_Source text_
■ ■ ■ ■ ■
Baker said the sole purpose of the meeting was to review the decision made and ensure it was consistent with the city’s Master Plan and not “arbitrary and capricious.”
“I recommend … the council vote to un-table and vote for the ordinance,” Baker said.
He also said not doing so “would expose the city to potential legal liability as the project would be delayed unnecessarily.”
“I understand Councilman Gilmore’s concerns. He has my commitment to working with him and the community,” said Ward A Councilwoman Denise Ridley, whose project is in her ward after municipal redistricting.
“There will be another opportunity for the community to voice those concerns. I’m hoping the developer and the community can come to a middle ground,” Ridley said before voting for it, also stating she would ak the developer to reduce the size of the building.
Additionally, Prinz-Arey said it was a technical vote in nature, as did Saleh.
“I do understand Councilman’s Gilmore’s concerns. I am here to support you at the community meetings,” she said.
■ ■ ■ ■ ■
_Records shown_
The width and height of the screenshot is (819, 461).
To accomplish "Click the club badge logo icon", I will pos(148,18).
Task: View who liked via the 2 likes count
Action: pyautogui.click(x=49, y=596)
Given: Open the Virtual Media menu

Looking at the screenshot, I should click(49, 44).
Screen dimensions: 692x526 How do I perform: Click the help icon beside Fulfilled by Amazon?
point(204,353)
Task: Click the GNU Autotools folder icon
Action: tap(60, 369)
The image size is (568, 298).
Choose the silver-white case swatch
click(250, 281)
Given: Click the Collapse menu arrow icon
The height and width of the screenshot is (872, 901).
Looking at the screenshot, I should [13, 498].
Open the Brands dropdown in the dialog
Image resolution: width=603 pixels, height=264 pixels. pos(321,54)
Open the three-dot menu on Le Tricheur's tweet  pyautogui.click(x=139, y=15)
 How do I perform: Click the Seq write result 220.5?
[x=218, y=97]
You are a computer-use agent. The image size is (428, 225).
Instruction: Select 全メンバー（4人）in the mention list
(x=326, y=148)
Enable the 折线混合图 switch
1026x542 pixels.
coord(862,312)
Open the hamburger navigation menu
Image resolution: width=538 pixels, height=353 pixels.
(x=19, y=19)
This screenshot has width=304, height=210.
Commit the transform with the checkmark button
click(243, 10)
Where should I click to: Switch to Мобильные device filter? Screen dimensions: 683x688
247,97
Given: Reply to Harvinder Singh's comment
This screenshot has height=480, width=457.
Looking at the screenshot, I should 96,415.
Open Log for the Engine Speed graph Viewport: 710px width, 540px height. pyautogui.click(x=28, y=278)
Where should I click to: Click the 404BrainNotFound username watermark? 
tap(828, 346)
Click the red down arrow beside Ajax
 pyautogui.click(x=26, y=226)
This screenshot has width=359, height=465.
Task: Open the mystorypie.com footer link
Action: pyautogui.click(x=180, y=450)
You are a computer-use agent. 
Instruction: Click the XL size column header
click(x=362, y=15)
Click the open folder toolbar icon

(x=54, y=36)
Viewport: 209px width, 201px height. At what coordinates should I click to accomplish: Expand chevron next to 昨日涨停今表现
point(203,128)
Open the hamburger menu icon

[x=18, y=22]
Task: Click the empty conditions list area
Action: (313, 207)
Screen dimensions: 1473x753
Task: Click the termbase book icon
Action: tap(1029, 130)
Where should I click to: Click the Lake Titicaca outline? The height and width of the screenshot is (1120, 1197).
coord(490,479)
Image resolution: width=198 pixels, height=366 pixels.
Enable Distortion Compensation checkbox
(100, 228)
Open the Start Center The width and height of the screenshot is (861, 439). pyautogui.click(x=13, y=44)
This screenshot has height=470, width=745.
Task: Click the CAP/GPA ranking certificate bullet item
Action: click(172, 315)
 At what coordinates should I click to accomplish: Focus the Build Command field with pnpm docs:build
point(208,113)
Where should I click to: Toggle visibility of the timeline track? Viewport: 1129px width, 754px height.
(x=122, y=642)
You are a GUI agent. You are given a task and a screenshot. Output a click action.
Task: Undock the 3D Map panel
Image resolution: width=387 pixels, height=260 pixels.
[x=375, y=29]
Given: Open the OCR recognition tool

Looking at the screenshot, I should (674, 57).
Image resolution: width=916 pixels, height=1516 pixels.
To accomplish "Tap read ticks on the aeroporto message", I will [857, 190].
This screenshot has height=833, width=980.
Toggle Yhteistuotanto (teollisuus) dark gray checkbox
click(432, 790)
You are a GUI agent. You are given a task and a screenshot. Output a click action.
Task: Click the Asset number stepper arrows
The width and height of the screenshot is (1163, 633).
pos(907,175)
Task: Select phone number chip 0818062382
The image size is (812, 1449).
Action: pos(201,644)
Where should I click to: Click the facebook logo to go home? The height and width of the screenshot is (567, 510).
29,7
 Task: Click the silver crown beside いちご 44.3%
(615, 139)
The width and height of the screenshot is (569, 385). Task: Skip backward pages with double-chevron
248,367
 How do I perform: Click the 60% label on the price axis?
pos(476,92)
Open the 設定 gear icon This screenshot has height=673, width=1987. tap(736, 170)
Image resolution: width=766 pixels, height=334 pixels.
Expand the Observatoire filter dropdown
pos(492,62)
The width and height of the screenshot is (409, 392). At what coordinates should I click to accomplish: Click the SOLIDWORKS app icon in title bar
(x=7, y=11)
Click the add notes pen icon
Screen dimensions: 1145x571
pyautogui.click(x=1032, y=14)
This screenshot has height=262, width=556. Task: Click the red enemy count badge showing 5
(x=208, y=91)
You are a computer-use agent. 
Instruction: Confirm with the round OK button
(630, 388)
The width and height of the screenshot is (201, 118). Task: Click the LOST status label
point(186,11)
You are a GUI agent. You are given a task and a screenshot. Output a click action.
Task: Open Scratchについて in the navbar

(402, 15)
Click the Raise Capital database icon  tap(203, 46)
■ ■ ■ ■ ■
_Brief_
Quote the council vote article word for word, everything from "He also said" down to "after municipal redistricting.".

_Result of the task_
He also said not doing so “would expose the city to potential legal liability as the project would be delayed unnecessarily.”
“I understand Councilman Gilmore’s concerns. He has my commitment to working with him and the community,” said Ward A Councilwoman Denise Ridley, whose project is in her ward after municipal redistricting.